*Exercise details*: Go through the entries one line at a time, and gather every line that has the word "Coatings".

START Information

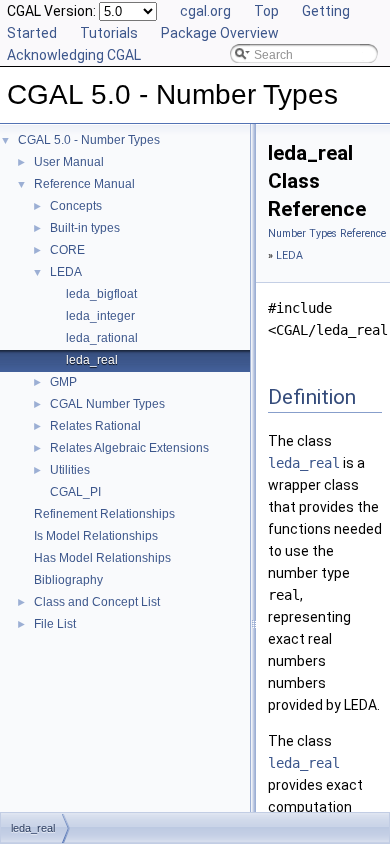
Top (266, 11)
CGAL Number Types (107, 404)
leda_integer (100, 316)
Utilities (70, 470)
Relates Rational (95, 426)
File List (55, 624)
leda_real (92, 360)
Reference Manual (84, 184)
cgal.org (205, 11)
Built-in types (85, 228)
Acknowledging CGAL (74, 55)
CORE (67, 250)
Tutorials (109, 33)
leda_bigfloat (101, 294)
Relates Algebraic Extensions (129, 448)
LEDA (66, 272)
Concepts (76, 206)
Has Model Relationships (102, 558)
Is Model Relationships (96, 536)
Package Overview (220, 33)
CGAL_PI (75, 492)
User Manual (69, 162)
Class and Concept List (97, 602)
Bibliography (68, 580)
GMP (63, 382)
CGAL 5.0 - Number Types (89, 140)
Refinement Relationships (104, 514)
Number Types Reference (327, 233)
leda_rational (102, 338)
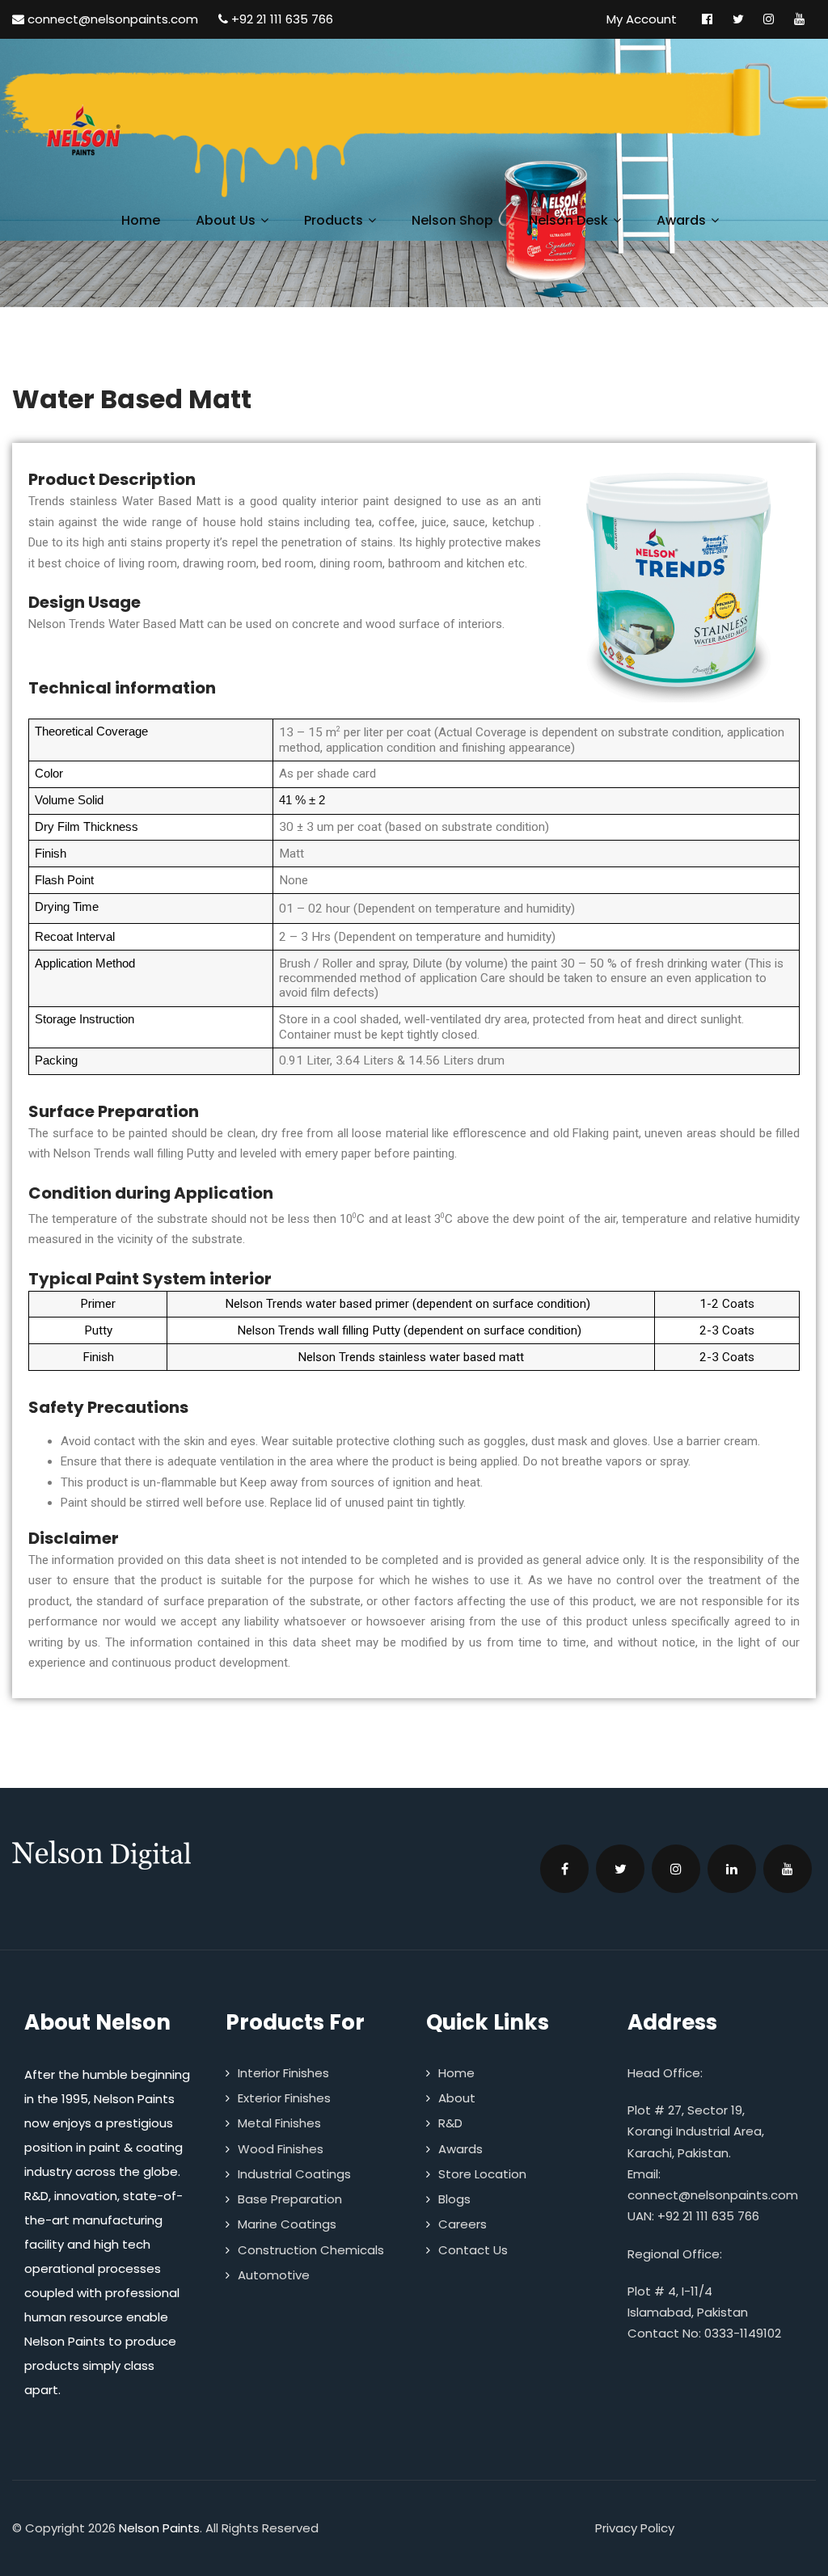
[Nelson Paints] (68, 131)
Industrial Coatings (294, 2173)
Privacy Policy (634, 2527)
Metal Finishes (279, 2122)
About (456, 2097)
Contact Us (473, 2249)
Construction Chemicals (311, 2249)
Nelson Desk (568, 220)
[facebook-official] (707, 19)
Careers (462, 2224)
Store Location (482, 2173)
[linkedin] (732, 1869)
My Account (641, 19)
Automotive (274, 2274)
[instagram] (768, 19)
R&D (450, 2122)
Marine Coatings (287, 2224)
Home (140, 220)
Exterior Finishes (284, 2097)
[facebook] (564, 1869)
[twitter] (738, 19)
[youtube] (799, 19)
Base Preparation (290, 2198)
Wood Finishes (280, 2148)
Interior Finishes (283, 2072)
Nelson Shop (452, 220)
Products (333, 220)
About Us (226, 220)
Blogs (454, 2198)
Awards (681, 220)
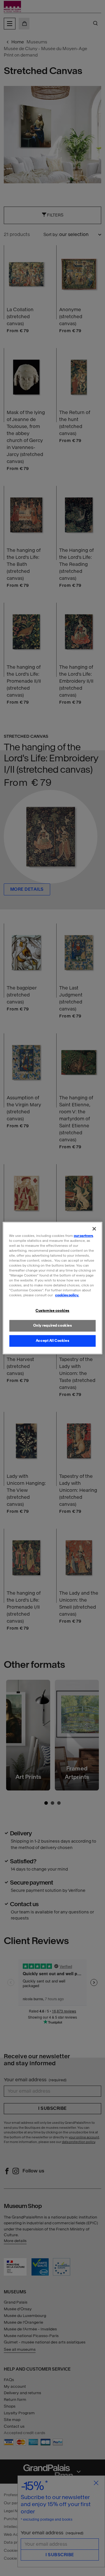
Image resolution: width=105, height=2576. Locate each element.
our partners (83, 1235)
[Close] (94, 1228)
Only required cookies (52, 1325)
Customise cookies (52, 1311)
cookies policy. (67, 1295)
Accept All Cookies (52, 1340)
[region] (52, 1288)
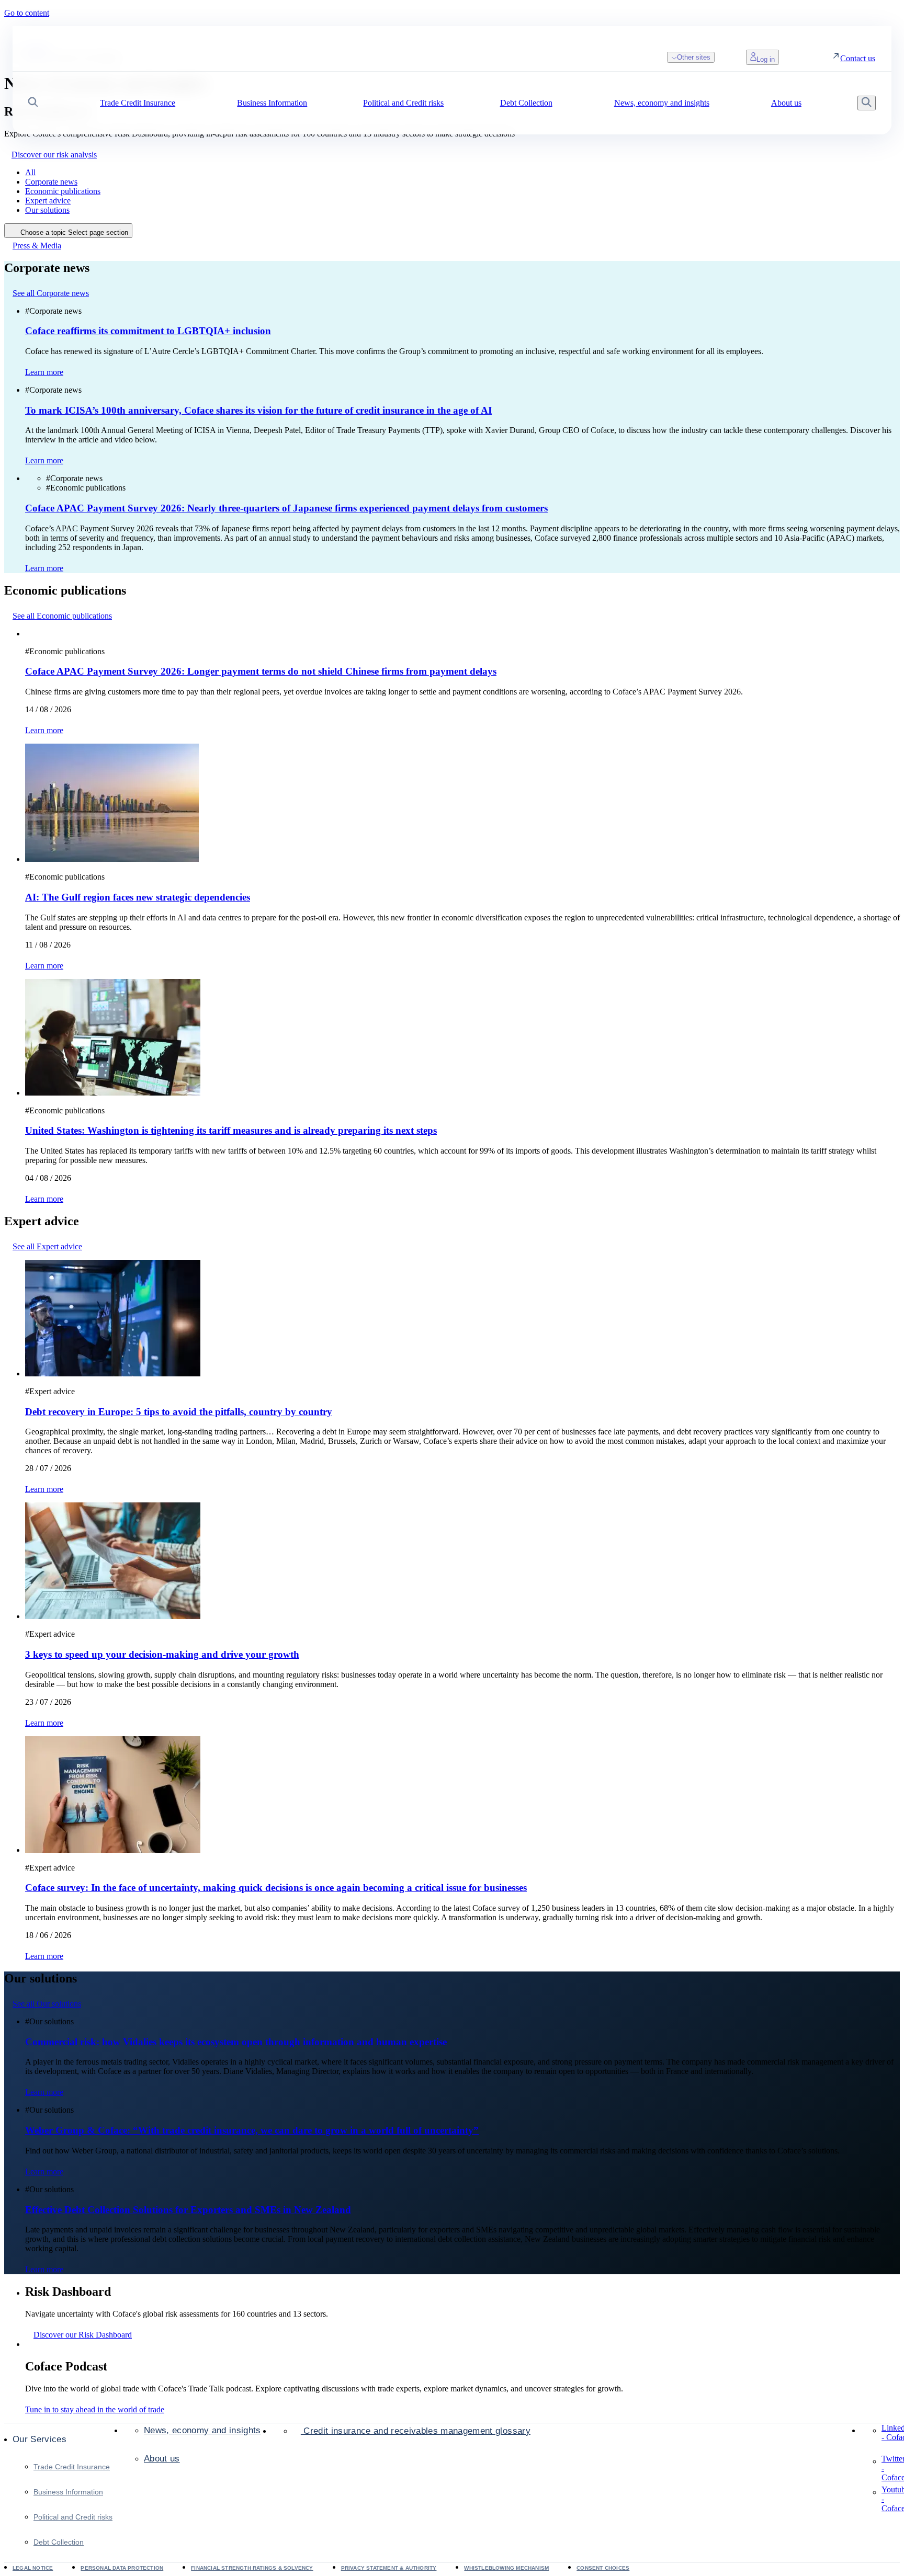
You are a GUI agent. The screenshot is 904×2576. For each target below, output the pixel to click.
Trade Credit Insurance (71, 2467)
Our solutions (47, 210)
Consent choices (603, 2568)
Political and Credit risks (72, 2517)
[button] (33, 103)
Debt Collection (58, 2542)
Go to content (26, 12)
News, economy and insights (202, 2430)
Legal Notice (33, 2568)
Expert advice (48, 200)
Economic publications (62, 191)
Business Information (68, 2492)
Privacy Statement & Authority (389, 2568)
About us (162, 2459)
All (30, 172)
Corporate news (51, 181)
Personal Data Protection (122, 2568)
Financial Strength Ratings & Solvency (252, 2568)
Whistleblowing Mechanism (506, 2568)
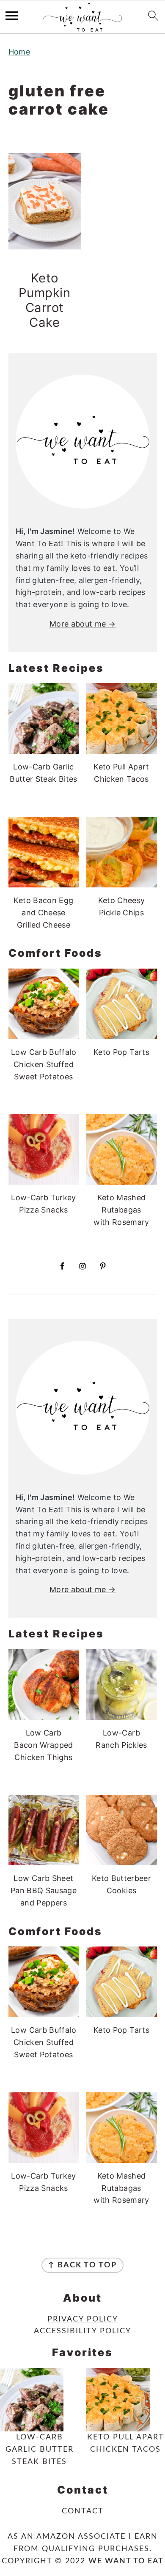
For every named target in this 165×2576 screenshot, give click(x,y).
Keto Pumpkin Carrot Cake (45, 300)
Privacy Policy (82, 2319)
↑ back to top (82, 2265)
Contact (83, 2511)
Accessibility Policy (82, 2331)
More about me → (83, 623)
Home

END Information

*Output for this exercise*:
Industrial Coatings (294, 2173)
Marine Coatings (287, 2224)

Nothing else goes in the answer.